Do it. It's such fun and easy to memorise


----------



## maureenb (Apr 1, 2011)

Wow! Your yarn is amazing!Looking forward to seeing your Hitofude.


----------



## BirchPoint (Feb 12, 2016)

Looking forward to seeing the cardigan in progress!


----------



## desireeross (Jun 2, 2013)

BirchPoint said:


> Looking forward to seeing the cardigan in progress!

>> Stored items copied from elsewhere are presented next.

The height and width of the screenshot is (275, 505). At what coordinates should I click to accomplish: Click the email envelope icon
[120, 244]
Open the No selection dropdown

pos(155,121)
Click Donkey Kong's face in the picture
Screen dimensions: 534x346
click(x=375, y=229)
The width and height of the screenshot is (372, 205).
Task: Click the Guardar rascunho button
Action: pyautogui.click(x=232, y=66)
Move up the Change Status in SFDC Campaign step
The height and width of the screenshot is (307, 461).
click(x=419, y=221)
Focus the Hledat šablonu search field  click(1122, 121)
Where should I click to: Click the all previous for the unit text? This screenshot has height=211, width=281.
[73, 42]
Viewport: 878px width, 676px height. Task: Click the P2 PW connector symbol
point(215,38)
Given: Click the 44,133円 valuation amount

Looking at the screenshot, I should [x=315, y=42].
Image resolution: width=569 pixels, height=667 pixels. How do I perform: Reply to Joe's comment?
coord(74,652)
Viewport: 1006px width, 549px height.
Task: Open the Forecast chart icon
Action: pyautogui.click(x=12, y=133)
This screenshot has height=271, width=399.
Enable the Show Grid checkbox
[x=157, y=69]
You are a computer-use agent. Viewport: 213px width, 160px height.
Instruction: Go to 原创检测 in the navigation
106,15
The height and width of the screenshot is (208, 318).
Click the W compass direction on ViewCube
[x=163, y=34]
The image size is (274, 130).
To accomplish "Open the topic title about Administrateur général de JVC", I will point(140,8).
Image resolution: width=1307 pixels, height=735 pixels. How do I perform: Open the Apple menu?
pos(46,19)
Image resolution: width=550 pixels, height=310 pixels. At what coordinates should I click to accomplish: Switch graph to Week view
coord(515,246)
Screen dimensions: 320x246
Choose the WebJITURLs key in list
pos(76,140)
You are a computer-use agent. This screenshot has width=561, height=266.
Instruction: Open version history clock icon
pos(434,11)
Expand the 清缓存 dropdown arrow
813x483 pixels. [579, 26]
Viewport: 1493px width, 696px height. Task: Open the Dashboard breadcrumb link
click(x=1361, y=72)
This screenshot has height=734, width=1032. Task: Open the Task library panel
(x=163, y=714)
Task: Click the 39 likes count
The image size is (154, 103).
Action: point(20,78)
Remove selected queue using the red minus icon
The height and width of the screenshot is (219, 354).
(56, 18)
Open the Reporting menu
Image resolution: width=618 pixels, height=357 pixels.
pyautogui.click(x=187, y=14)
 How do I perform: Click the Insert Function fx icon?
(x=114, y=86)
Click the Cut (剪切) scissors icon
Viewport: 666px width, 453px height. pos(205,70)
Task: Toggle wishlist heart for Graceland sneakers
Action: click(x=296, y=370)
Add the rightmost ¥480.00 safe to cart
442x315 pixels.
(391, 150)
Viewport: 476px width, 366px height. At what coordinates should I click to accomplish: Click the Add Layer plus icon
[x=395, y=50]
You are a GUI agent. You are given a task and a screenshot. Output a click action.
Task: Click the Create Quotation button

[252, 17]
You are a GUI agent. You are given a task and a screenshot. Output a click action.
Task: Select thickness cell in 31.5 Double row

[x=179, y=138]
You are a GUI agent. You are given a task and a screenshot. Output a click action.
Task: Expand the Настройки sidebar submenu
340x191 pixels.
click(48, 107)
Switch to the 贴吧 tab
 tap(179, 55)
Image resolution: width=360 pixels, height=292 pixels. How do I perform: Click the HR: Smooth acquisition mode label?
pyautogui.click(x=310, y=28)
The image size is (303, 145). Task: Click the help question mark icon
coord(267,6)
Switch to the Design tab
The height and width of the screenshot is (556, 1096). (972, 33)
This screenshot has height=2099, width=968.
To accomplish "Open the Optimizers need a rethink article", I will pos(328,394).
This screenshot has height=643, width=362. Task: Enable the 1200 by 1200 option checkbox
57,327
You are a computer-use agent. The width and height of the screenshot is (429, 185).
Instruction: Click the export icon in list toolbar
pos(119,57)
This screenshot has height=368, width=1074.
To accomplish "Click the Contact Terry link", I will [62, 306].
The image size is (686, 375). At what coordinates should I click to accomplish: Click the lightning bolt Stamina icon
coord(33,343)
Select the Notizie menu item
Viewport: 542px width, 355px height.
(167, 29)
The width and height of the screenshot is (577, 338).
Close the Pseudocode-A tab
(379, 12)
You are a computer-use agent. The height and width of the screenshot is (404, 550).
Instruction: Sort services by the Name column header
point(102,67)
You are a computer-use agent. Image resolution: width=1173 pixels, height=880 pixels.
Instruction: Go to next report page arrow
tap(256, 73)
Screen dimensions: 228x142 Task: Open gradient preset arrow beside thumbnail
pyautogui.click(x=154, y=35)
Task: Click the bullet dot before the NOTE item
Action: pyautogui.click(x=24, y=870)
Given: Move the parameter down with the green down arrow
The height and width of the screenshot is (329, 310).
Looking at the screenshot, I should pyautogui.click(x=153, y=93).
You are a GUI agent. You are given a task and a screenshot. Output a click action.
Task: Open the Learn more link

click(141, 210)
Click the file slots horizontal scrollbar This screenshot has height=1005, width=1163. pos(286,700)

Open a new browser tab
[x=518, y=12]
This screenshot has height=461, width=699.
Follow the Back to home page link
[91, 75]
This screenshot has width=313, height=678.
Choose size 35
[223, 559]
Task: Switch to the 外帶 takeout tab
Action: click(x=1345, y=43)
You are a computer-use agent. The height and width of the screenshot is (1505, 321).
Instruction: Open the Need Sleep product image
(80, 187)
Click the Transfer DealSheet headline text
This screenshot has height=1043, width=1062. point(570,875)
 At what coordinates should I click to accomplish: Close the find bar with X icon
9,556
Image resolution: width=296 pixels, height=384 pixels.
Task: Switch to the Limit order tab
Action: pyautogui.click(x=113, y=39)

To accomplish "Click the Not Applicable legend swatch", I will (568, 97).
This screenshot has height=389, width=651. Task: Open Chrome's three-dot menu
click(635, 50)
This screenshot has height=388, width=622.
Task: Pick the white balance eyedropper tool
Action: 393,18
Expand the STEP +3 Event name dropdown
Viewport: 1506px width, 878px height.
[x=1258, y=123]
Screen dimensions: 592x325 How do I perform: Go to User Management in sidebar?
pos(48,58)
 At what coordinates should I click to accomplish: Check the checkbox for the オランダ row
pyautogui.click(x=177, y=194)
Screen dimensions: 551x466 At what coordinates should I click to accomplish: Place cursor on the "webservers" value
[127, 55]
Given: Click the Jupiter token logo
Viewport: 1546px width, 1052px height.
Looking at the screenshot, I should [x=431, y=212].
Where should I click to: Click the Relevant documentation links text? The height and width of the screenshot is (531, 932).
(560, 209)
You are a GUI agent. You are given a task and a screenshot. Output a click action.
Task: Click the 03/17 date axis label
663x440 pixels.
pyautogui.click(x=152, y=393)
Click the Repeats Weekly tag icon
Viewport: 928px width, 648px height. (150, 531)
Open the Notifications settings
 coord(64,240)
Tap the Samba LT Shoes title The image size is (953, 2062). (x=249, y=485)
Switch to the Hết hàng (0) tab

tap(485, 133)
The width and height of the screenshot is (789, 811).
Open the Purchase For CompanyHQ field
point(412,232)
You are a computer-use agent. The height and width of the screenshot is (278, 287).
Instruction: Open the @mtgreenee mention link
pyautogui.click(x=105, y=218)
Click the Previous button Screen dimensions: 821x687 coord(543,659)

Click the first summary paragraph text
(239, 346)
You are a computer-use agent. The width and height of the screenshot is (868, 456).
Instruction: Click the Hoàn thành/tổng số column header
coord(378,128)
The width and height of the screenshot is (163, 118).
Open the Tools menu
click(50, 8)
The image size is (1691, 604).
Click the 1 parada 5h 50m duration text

Here it is. I have a few repeats before I start on the skirt section


----------



## betty boivin (Sep 12, 2012)

Stunning COLORS! It will be AMAZING!


----------



## Margaretadkins (Sep 10, 2013)

Really really pretty!!!


----------



## FiberQueen (Aug 23, 2012)

Beautiful


----------



## JeanneW (Feb 9, 2013)

Wonderful colors!


----------



## gardenpoet (Jun 24, 2016)

This is exciting!


----------



## spins2knit (Jul 29, 2013)

Beautiful!


----------



## Hazel Blumberg - McKee (Sep 9, 2011)

What exquisite yarn you've spun and dyed!!!!!

Hazel


----------



## MrsMurdog (Apr 16, 2013)

That is going to be a beautiful sweater!


----------



## Ettenna (May 3, 2013)

I LOVE your yarns. It looks lovely knit up too.


----------



## Cdambro (Dec 30, 2013)

Looking just beautiful!


----------



## spinninggill (Apr 9, 2011)

Beautiful colours


----------



## sbeth53 (Mar 29, 2011)

Gorgeous colors :sm02:


----------



## wordancer (May 4, 2011)

desireeross said:


> Here it is. I have a few repeats before I start on the skirt section


Lovely! I bet in sunlight the depth of the colors is drop dead gorgeous!


----------



## desireeross (Jun 2, 2013)

wordancer said:


> Lovely! I bet in sunlight the depth of the colors is drop dead gorgeous!


The camera battles with the true colours


----------



## silkandwool (Dec 5, 2011)

Lovely colors.


----------